- Opening Delimiter -

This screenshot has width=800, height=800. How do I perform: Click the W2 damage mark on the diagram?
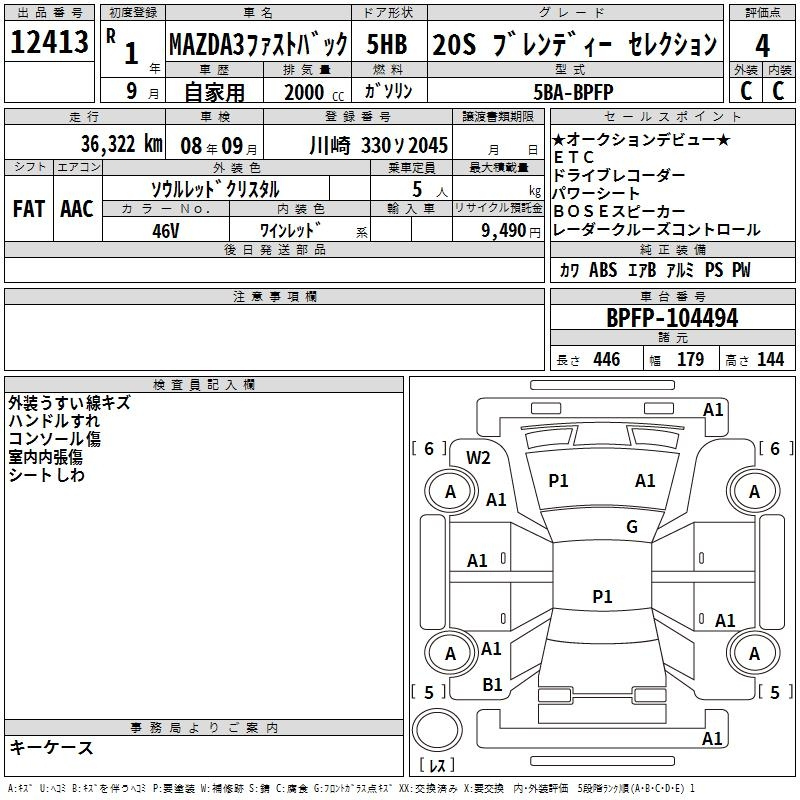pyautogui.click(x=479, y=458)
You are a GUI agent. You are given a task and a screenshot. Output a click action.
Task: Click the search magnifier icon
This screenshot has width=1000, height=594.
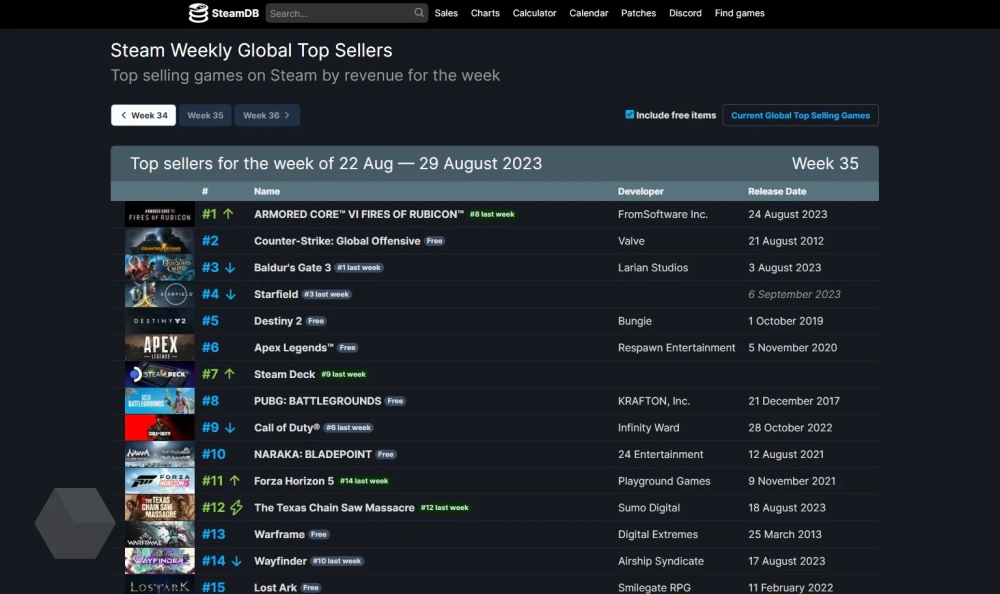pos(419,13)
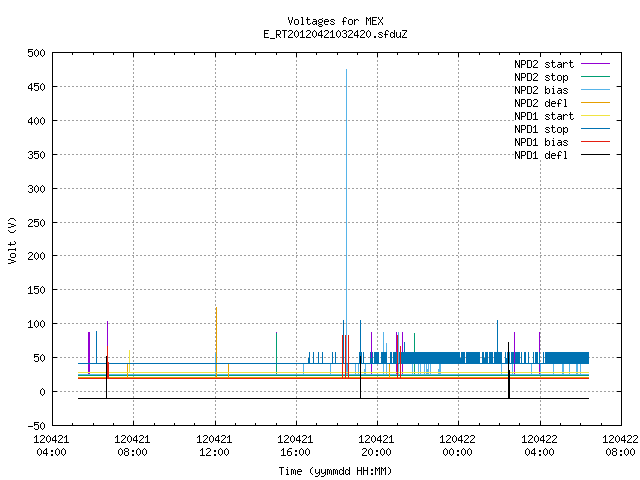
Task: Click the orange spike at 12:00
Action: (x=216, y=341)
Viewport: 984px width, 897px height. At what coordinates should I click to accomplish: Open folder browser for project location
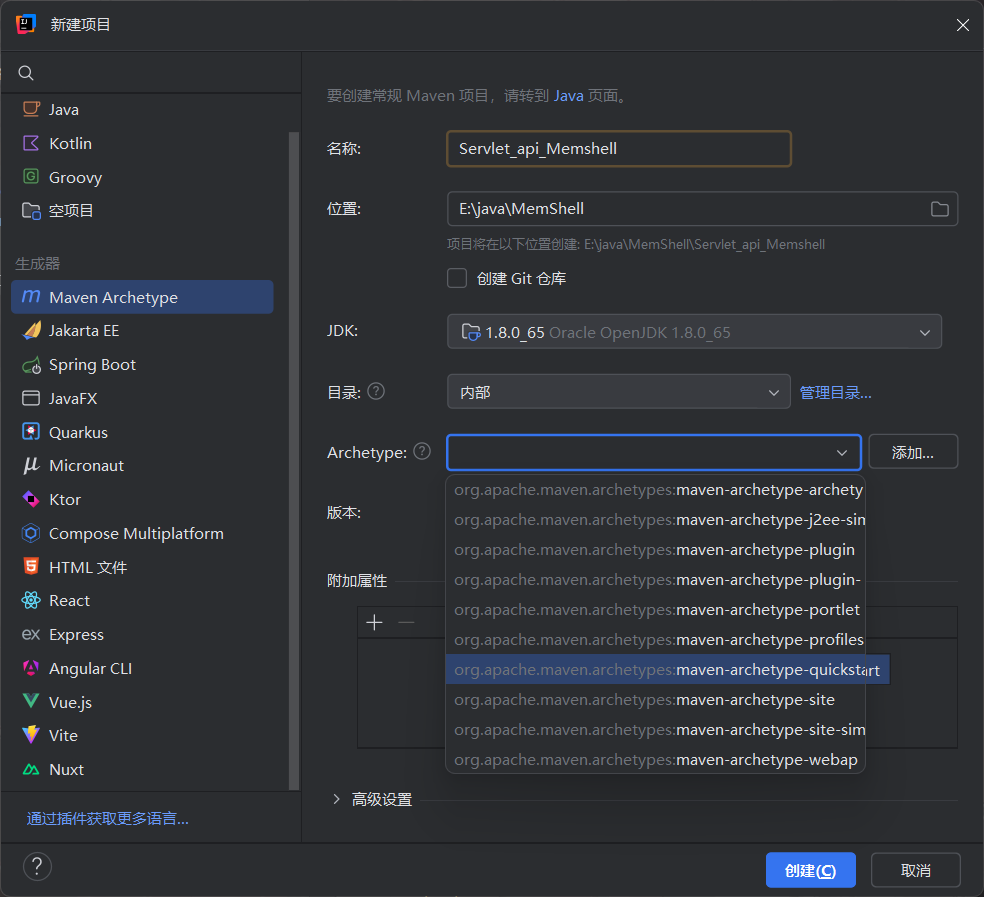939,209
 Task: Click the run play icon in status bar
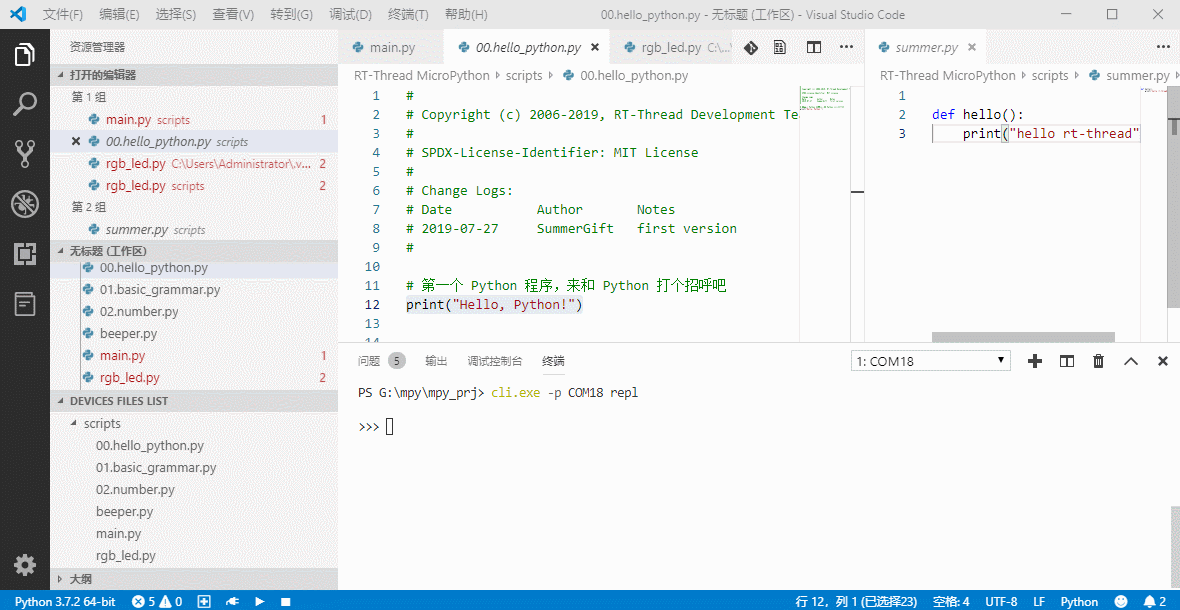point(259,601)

- Closing Delimiter -
- Opening Delimiter -

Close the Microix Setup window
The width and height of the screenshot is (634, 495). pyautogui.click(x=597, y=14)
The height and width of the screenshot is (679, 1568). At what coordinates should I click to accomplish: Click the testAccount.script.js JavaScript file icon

- Closing Delimiter -

WHAT IS BEING ASKED:
Using the material above, transcribe exactly the lines from the line with "Close the Microix Setup window" to the line with "The height and"; both count, and nothing else goes in.

SOLUTION TO THIS TASK:
Close the Microix Setup window
The width and height of the screenshot is (634, 495). pyautogui.click(x=597, y=14)
The height and width of the screenshot is (679, 1568). At what coordinates should I click to accomplish: Click the testAccount.script.js JavaScript file icon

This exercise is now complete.